Vascular Diverticulum and Aneurysm: A Comment on Usage of Correct Terminology
We recently encountered two patients in whom imaging revealed vascular outpouchings. One, a middle-aged male, had a cone-shaped outpouching arising at the junction of the aortic arch and the descending thoracic aorta suggestive of ductus diverticulum. While “aneurysm” and “diverticulum” have both been described in relation to ductus arteriosus (DA), one also encounters the confusing term “aneurysm of the ductus diverticulum”. Another patient being evaluated for pulsatile tinnitus had a soft tissue projecting into mastoid air cells through a defect in the sigmoid plate of temporal bone and an outpouching of sigmoid sinus corresponding to the same location. This entity has been variously described in literature as “venous sinus diverticulum” and “venous sinus aneurysm”.
DIVERTICULUM VERSUS ANEURYSM
According to Merriam Webster dictionary, the term aneurysm is derived from Greek aneurynein “to dilate” or “to stretch”. Aneurysms have been defined as focal or diffuse dilatation of an artery by more than 50% of its normal diameter. They have less commonly been described in the heart and venous system. The term diverticulum is derived from Latin word deverticulum “a bypath” or from devertere “to turn”. Although term “diverticulum” is used commonly in the context of hollow viscera, it is not uncommon to see its usage in vascular system, examples being Kommerell and ductus diverticulum.
Ductus diverticulum, a benign incidental finding, is a cone-shaped bump at the site of aortic attachment of the ligamentum arteriosum. It is an embryological remnant of the infundibular portion of the DA. On the other hand, aneurysm of DA is not always benign.
Regarding the sigmoid sinus outpouching, one hypothesis states that it occurs due to stenosis in the transverse sinus which leads to high-velocity jet impacting on the wall of the sinus. However, the low pressure within the venous system is unlikely to erode intact petrous temporal bone. Another more plausible hypothesis states that it represents enlarged remnant of the embryonic petrosquamosal sinus. Hence, diverticulum is a more appropriate term to describe this pathology as it more closely represents a “bypath”.
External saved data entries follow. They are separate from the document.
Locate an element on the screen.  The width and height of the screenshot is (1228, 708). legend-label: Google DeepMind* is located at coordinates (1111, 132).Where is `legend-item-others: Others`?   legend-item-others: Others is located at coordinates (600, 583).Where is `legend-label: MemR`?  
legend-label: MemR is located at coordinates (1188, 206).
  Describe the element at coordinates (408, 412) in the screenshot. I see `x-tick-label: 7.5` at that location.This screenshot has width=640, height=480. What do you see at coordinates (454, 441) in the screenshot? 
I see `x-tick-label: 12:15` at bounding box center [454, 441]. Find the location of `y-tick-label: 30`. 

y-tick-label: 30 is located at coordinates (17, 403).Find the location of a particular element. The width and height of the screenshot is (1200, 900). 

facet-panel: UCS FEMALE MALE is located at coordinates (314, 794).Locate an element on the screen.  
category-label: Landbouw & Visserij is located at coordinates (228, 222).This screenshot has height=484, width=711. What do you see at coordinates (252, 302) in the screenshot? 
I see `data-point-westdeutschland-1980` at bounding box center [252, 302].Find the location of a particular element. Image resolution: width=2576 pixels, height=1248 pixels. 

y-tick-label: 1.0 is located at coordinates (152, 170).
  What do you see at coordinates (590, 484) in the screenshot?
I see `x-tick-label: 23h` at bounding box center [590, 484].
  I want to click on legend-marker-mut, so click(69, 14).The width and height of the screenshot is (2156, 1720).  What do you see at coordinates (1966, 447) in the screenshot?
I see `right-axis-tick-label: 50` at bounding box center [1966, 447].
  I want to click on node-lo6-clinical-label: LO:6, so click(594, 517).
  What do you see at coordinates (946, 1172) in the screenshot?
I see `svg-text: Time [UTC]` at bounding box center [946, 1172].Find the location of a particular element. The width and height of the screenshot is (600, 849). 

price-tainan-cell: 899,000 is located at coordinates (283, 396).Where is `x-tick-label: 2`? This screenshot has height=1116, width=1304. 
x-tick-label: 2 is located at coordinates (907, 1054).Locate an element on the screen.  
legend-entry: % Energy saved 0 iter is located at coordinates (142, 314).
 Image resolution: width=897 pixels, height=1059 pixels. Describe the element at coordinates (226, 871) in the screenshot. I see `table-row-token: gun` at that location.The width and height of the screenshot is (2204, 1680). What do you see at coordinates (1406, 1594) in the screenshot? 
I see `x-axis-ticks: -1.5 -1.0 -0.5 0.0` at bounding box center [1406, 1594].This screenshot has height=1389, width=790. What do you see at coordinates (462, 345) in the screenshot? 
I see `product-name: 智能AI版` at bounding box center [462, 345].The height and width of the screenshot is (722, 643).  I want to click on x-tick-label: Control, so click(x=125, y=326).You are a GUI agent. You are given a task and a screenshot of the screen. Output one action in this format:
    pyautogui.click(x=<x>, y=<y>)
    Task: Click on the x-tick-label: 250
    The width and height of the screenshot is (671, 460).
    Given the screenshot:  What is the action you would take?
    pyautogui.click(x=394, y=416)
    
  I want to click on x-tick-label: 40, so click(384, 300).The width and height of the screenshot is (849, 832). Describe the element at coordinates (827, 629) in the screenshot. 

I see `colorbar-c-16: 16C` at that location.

Diverticula and aneurysms have also been described in the heart. Ventricular diverticula have been described as outpouchings which contain endocardium, myocardium, and pericardium, display normal contraction and are narrow necked in contrast to aneurysms which are lined by fibrous walls, exhibit paradoxical motion, and are wide necked. While diverticula are congenital in origin, aneurysms can be either congenital or acquired.
From these examples, we can observe that etiopathogenesis can provide clues to naming vascular outpouchings. The term diverticulum may be more appropriately used when a vascular outpouching represents a persistent remnant of an embryological structure. The term aneurysm can be used to refer to an outpouching or dilatation which occurred due to vessel wall weakening. This differentiation would be important as a dilated weakened vessel (i.e., an aneurysm) would be expected to be at greater risk of further dilatation or rupture than an embryological remnant (i.e., a diverticulum) which has normal wall structure.